Exercise requirements:
1. Rewrite the paragraph of the court opinion excerpt beginning "Plaintiff Marianne O'Toole, serving as Trustee" as a bulleted list, keeping its main facts.
2. Answer these questions using the court opinion excerpt, writing each answer on its own line with the same letter as its question:
(a) Which judge wrote the opinion, and what is that judge's title?
(b) In what capacity does Marianne O'Toole bring the action?
(c) Which sections of the New York State Finance Law make up the NYFCA?
3. Carry on the court opinion excerpt from its final sentence with a further paragraph in the same style.

Excerpted text:
KATHERINE POLK FAILLA, District Judge:

Plaintiff Marianne O'Toole, serving as Trustee for the Bankruptcy Estate of Relator Robert Douglas, brings this action on behalf of the United States and the State of New York against Defendants Community Living Corporation ("CLC"), Christine Stile, and John Porcella (together, the "CLC Defendants"), as well as Creative Escapes, LLC, Delores Lulgjuray, Jack Mungovan, and Douglas Jurczak. CLC bills for and receives reimbursements from Medicaid as part of its treatment of developmentally disabled individuals ("consumers"), and Plaintiff alleges that all Defendants participated in a variety of schemes to defraud Medicaid, in violation of the False Claims Act, 31 U.S.C. §§ 3729-3733 (the "FCA"), and the New York False Claims Act, N.Y. State Fin. Law §§ 187-194 (the "NYFCA").

Study material:
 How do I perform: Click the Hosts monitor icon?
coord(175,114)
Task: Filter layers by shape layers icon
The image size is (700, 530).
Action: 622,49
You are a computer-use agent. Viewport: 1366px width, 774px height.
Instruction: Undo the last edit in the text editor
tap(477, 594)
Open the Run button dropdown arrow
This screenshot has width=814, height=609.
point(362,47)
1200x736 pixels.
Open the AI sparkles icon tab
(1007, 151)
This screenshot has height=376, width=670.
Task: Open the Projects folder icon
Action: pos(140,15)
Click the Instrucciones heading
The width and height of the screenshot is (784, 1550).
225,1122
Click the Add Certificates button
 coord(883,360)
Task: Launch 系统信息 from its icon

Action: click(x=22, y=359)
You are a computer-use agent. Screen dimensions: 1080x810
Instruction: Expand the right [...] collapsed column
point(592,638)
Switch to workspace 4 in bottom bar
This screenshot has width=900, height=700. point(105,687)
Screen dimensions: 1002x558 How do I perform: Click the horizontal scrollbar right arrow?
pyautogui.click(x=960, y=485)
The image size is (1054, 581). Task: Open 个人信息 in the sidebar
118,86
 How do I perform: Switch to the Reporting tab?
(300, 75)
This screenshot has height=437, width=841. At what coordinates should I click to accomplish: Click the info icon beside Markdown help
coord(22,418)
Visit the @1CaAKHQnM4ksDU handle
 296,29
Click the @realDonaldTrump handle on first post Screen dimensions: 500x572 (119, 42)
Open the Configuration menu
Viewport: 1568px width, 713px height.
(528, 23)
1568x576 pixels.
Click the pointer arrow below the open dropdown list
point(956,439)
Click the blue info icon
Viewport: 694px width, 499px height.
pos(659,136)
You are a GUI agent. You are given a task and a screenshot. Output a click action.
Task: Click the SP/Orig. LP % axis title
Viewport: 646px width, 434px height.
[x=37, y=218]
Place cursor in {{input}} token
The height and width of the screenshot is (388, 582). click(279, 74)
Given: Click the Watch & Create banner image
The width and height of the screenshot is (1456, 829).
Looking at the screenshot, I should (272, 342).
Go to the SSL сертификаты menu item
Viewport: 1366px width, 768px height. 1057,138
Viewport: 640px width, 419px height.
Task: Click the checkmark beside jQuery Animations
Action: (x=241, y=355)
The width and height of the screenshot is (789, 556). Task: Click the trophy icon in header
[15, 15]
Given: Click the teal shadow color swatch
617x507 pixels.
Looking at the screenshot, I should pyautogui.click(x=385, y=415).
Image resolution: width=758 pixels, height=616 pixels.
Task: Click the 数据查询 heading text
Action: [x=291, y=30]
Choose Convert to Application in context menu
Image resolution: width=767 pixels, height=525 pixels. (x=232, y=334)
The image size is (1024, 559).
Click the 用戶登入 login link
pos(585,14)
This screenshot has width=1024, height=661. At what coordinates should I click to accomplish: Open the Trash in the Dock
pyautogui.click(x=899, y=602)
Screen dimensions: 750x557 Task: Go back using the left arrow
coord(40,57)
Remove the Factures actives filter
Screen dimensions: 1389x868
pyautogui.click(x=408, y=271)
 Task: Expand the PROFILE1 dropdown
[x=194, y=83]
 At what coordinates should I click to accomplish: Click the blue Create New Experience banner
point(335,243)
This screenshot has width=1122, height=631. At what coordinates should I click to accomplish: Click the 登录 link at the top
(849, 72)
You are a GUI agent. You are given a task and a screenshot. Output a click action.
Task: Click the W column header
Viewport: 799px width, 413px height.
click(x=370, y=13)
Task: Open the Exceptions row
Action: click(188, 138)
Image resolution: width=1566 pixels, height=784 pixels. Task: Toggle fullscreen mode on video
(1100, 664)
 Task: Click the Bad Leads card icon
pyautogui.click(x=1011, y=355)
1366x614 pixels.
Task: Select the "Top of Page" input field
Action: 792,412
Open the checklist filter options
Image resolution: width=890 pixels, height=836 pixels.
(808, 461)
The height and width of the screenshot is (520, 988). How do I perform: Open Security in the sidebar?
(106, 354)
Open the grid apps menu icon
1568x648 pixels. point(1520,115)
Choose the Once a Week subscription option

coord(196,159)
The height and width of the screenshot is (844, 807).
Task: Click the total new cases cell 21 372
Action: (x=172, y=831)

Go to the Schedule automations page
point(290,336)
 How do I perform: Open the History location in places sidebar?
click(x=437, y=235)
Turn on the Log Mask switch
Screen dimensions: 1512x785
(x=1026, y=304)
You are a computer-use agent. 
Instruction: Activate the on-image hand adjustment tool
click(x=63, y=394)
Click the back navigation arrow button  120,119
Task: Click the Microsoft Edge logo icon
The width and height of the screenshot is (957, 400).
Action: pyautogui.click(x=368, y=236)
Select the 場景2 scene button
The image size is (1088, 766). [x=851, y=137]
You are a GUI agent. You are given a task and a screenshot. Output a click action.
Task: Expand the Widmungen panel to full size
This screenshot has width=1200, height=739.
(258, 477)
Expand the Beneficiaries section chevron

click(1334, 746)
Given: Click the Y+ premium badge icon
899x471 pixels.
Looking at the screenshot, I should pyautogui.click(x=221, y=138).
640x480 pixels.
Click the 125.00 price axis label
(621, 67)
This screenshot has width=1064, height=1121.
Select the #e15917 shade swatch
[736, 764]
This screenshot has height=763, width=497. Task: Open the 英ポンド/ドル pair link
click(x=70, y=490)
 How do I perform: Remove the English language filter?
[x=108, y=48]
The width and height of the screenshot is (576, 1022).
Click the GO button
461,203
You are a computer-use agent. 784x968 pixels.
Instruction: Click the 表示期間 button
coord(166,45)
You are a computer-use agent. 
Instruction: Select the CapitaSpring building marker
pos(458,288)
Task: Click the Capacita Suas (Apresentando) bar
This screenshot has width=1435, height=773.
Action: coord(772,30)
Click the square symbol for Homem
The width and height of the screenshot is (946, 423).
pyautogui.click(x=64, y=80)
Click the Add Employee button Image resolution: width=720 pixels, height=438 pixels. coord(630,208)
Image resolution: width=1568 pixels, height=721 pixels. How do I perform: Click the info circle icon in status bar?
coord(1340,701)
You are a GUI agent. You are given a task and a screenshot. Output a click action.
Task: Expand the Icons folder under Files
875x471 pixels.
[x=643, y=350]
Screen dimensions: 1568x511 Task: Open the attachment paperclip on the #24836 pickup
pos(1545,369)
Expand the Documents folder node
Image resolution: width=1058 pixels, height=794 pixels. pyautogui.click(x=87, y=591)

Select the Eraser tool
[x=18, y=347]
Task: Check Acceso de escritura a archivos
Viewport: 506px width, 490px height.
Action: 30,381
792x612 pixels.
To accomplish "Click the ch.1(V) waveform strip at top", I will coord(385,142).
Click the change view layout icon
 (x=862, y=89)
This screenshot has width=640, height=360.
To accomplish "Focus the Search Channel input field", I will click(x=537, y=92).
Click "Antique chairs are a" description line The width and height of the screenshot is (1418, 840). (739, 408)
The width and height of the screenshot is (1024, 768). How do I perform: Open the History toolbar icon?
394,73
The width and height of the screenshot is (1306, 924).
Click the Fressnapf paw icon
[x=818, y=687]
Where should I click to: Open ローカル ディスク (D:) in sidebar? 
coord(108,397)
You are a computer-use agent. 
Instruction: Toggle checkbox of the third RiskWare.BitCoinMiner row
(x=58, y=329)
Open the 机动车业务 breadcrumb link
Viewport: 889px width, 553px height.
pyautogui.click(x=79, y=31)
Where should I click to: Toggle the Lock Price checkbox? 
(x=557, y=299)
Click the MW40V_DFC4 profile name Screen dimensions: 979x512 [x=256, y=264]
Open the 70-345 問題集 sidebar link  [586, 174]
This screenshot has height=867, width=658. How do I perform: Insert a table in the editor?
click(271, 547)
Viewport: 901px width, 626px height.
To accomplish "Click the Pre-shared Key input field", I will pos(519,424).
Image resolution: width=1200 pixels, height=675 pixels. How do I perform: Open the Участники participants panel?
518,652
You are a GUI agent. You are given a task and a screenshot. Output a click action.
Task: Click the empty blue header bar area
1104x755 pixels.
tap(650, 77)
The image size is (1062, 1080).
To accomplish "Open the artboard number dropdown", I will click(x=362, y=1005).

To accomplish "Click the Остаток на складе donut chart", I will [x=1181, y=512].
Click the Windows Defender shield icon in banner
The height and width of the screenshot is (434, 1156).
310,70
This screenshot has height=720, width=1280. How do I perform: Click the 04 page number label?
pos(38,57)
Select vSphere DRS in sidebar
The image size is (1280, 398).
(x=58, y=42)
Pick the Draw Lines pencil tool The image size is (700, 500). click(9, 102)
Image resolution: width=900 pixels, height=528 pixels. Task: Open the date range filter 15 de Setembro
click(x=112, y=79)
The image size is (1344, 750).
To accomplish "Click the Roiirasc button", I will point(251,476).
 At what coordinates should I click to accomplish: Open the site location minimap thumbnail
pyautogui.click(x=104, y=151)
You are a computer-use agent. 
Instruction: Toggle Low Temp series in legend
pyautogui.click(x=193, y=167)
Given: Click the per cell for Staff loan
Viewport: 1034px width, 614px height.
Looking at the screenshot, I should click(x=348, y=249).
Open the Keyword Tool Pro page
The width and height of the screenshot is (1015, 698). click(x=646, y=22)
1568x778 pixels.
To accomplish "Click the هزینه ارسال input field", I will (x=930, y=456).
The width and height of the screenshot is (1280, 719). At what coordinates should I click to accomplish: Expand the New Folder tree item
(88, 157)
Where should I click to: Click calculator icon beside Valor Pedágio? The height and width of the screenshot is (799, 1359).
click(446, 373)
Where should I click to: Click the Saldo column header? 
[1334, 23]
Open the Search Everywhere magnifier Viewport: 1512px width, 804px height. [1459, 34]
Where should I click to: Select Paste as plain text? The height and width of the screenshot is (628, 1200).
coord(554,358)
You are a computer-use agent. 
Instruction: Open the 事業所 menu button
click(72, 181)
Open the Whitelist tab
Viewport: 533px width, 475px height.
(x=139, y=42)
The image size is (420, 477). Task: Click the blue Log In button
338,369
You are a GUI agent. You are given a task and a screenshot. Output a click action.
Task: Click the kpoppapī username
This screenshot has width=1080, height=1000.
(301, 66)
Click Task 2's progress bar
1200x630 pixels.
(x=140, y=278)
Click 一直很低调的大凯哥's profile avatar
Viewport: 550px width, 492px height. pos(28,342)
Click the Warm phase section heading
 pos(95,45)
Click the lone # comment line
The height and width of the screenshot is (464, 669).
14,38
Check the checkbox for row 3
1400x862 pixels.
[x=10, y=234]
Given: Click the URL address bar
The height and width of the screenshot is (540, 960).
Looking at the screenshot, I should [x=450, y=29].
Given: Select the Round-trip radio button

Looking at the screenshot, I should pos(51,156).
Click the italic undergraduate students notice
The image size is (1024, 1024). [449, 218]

Outputs in order:
1.
- Plaintiff: Marianne O'Toole, Trustee for the Bankruptcy Estate of Relator Robert Douglas
- Suing on behalf of: the United States and the State of New York
- CLC Defendants: Community Living Corporation (CLC), Christine Stile, and John Porcella
- Other Defendants: Creative Escapes, LLC, Delores Lulgjuray, Jack Mungovan, and Douglas Jurczak
- CLC's role: it treats developmentally disabled individuals ("consumers"), and it bills for and receives Medicaid reimbursements for that treatment
- Claim: all Defendants took part in various schemes to defraud Medicaid
- Laws allegedly violated: the False Claims Act, 31 U.S.C. §§ 3729-3733, and the New York False Claims Act, N.Y. State Fin. Law §§ 187-194

2.
(a) Katherine Polk Failla, District Judge
(b) As Trustee for the Bankruptcy Estate of Relator Robert Douglas
(c) Sections 187-194

3.
Specifically, Plaintiff alleges that: (i) CLC's management conspired with its employees to create Creative Escapes, LLC — a vacation company — and then induced CLC's consumers to use Creative Escapes's services; (ii) CLC management made false statements to the New York State Office for People with Developmental Disabilities ("OPWDD") by directing employees to sign documentation attesting that services were provided long after the services had actually been provided; (iii) CLC engaged in improper drug dispensing by failing to administer dosages or by providing drugs prescribed for one consumer to other consumers; (iv) CLC permitted consumers to engage in sexual relationships with one another despite the consumers lacking the mental capacity to properly consent; and (v) CLC failed to report issues of harm or potential harm — known as "reportable incidents" — to OPWDD. Plaintiff also alleges that Relator was terminated in retaliation for his reporting of the above fraudulent schemes, in violation of the FCA and the NYFCA.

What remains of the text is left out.